Abstract

We determined if high on-treatment platelet reactivity (HTPR) can be overcome on the day of percutaneous coronary intervention (PCI) in patients with or without previous maintenance thienopyridine therapy. Patients with HTPR, as defined as P2Y12 reaction units (PRU) >230, were switched to an alternate thienopyridine. Patients with HTPR undergoing PCI are at increased risk for ischemic complications. A total of 429 patients undergoing PCI with drug-eluting stents were enrolled. Patients on maintenance thienopyridine (n= 249) with PRU >230 were loaded with the alternative thienopyridine. Patients who were thienopyridine naïve (n= 180) were randomized to clopidogrel 600 (n= 90) or prasugrel 60mg (n= 90). Patients with HTPR were loaded with the alternative agent. Patients on maintenance clopidogrel (n= 192) had a higher prevalence of HTPR compared with prasugrel (n= 57; 51% vs 4%, p <0.001). Patients on maintenance clopidogrel with HTPR (n= 98) who were loaded with prasugrel achieved PRU ≤230 in 97%. Thienopyridine-naïve patients loaded with clopidogrel had a higher prevalence of HTPR compared with prasugrel (37% vs 3%, p <0.001).
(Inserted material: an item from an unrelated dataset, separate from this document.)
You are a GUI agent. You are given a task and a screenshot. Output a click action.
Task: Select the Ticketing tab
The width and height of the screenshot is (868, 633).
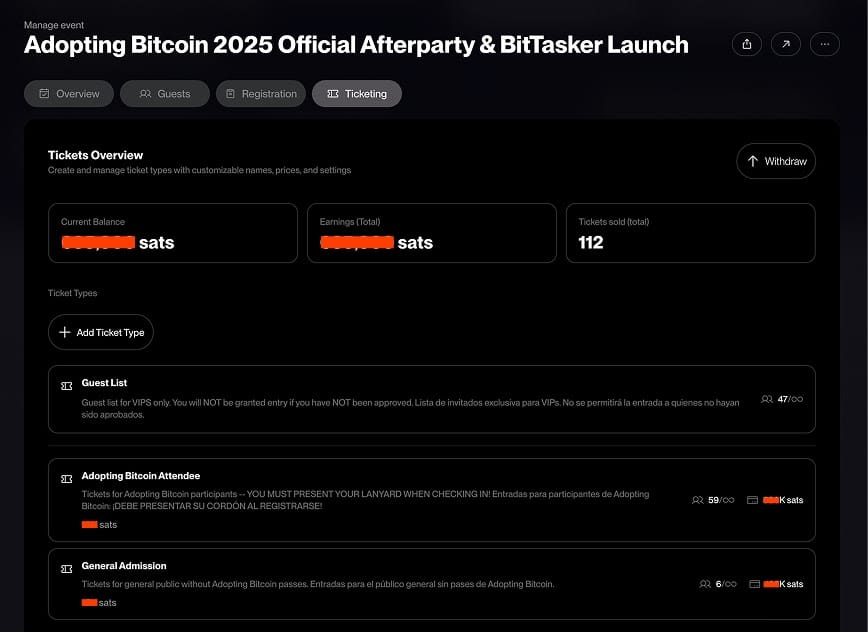tap(357, 94)
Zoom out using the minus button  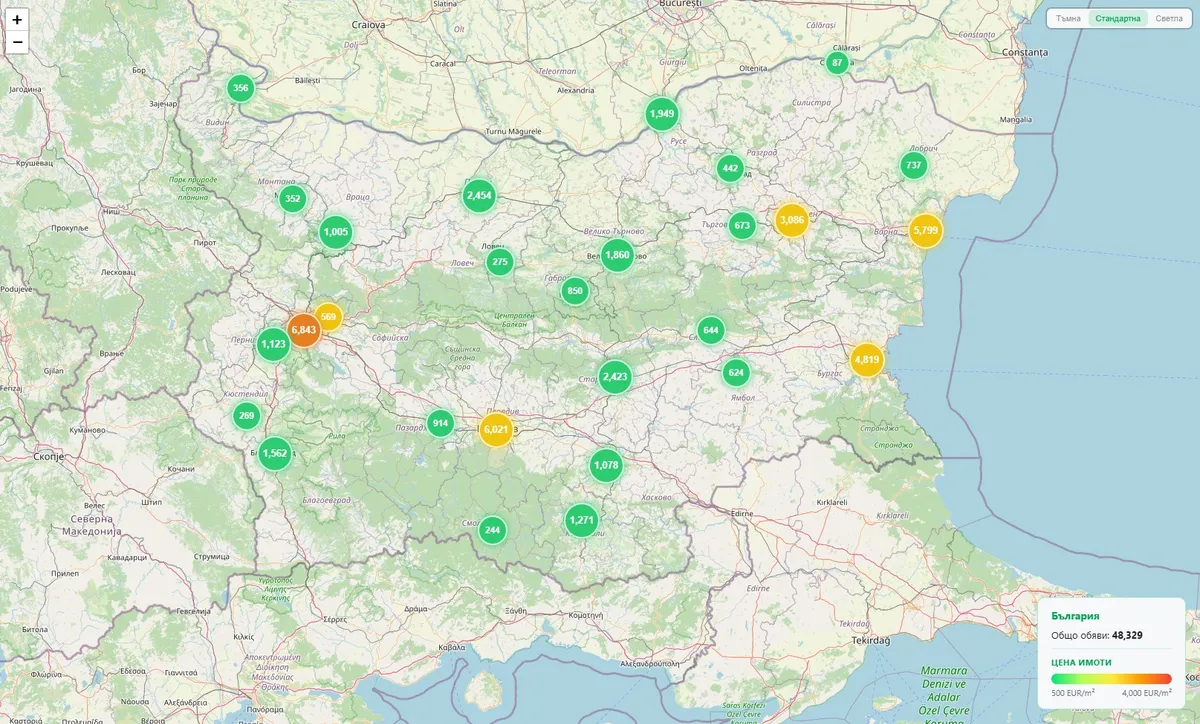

Clopidogrel-loaded patients with HTPR (n= 33) who were reloaded with prasugrel achieved PRU ≤230 in 94%. All 3 prasugrel-loaded patients with HTPR treated with clopidogrel achieved PRU ≤230. Two patients experienced 30-day major adverse clinical events. One patient experienced Thrombolysis In Myocardial Infarction major bleeding. In conclusion, HTPR can be overcome in patients with and without previous maintenance thienopyridine therapy by identifying patients with HTPR and switching to an alternate thienopyridine.